→ **Data supplied**
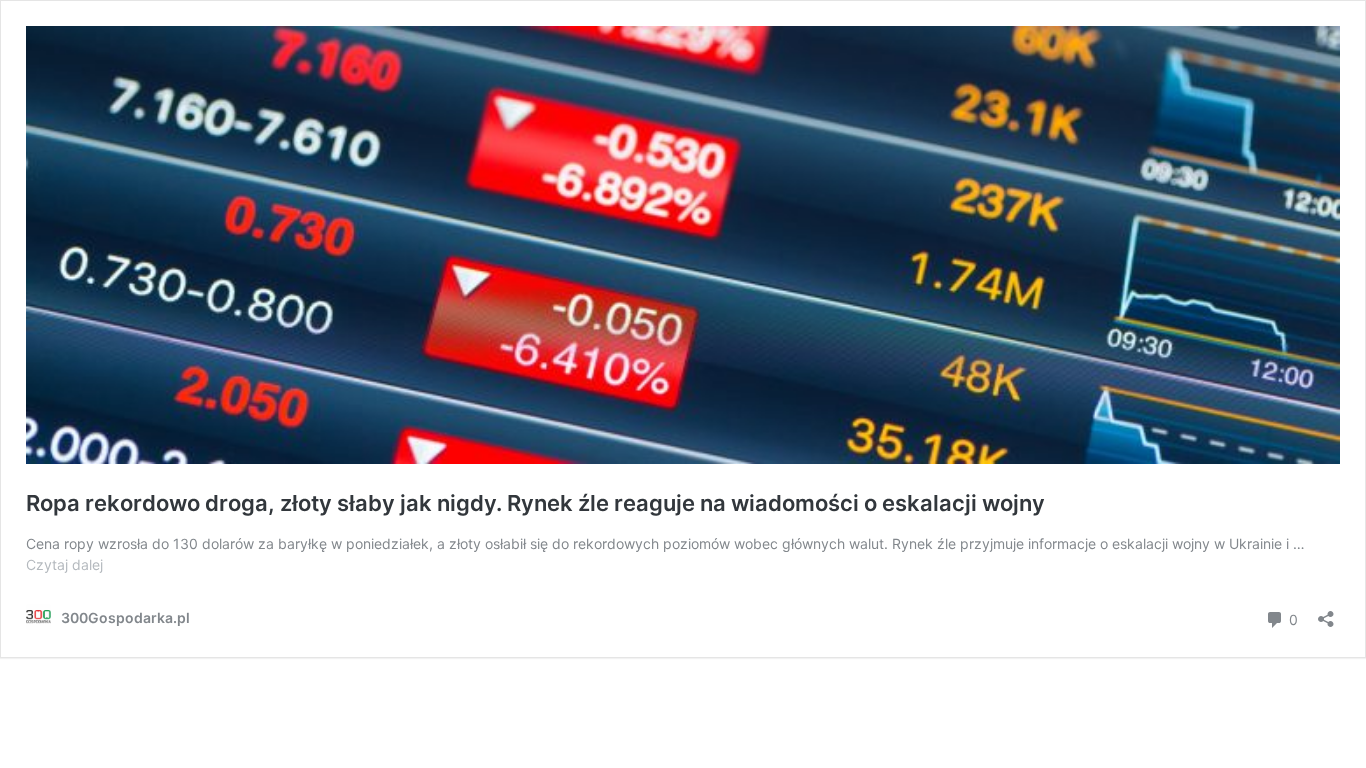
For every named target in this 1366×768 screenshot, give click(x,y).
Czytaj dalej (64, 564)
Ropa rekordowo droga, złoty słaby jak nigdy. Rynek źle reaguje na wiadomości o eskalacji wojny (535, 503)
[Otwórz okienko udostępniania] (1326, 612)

...

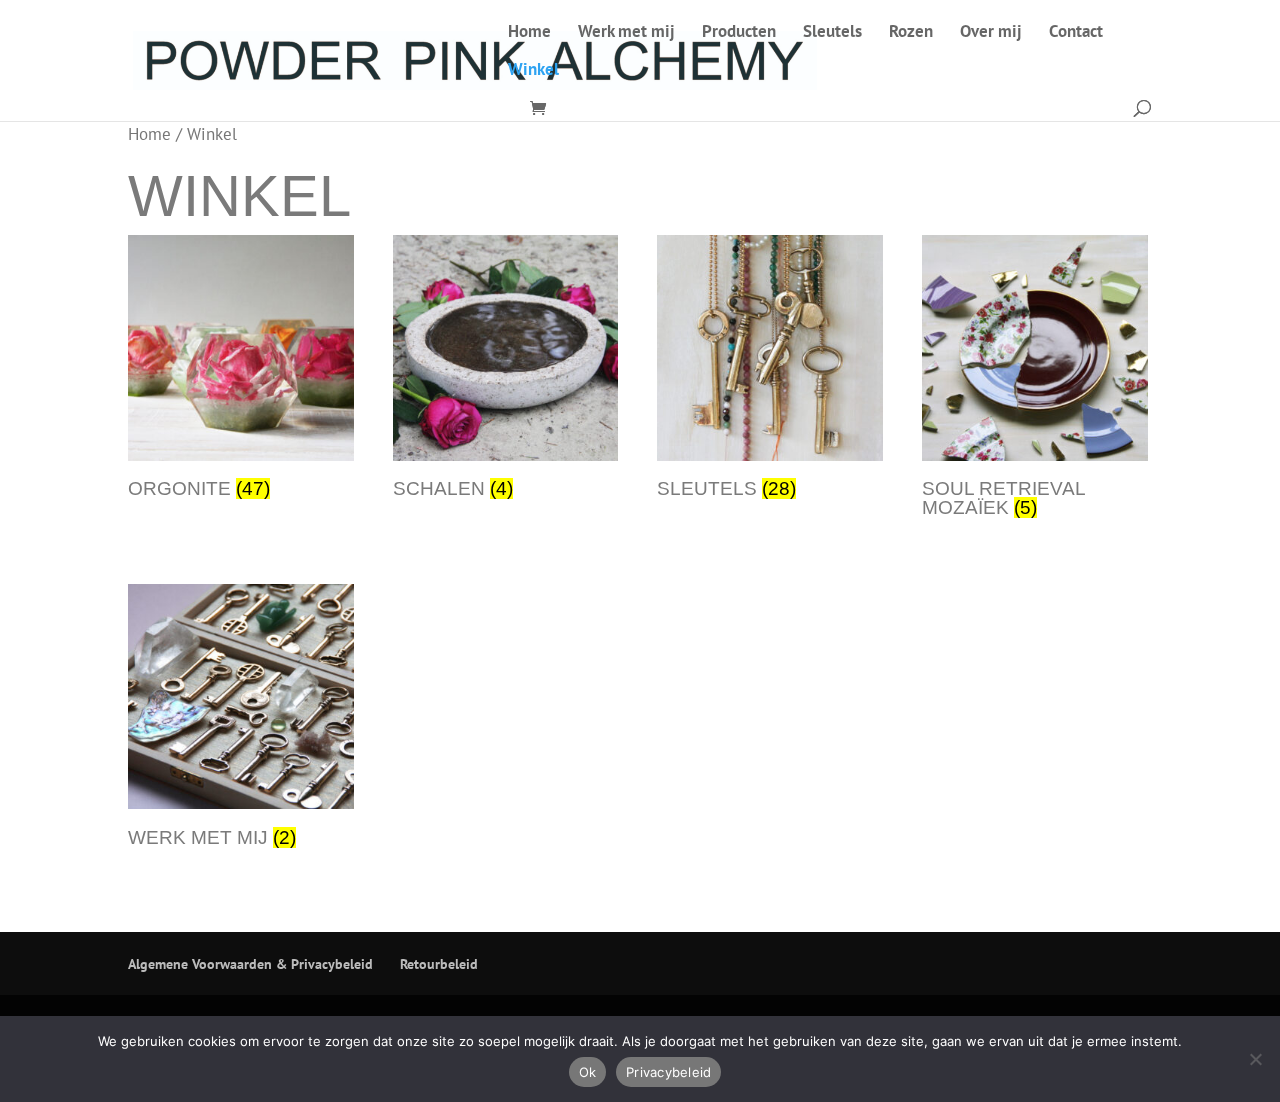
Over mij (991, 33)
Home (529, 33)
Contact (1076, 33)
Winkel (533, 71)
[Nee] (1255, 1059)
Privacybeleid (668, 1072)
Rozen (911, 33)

→ **Activity**
Every line above from the line with "Czytaj dalej (64, 564)" to the line with "[Otwórz okienko udostępniania] (1326, 612)", inclusive, must be returned exactly; no other line belongs in the reply.

→ **Answer for the task**
Czytaj dalej (64, 564)
Ropa rekordowo droga, złoty słaby jak nigdy. Rynek źle reaguje na wiadomości o eskalacji wojny (535, 503)
[Otwórz okienko udostępniania] (1326, 612)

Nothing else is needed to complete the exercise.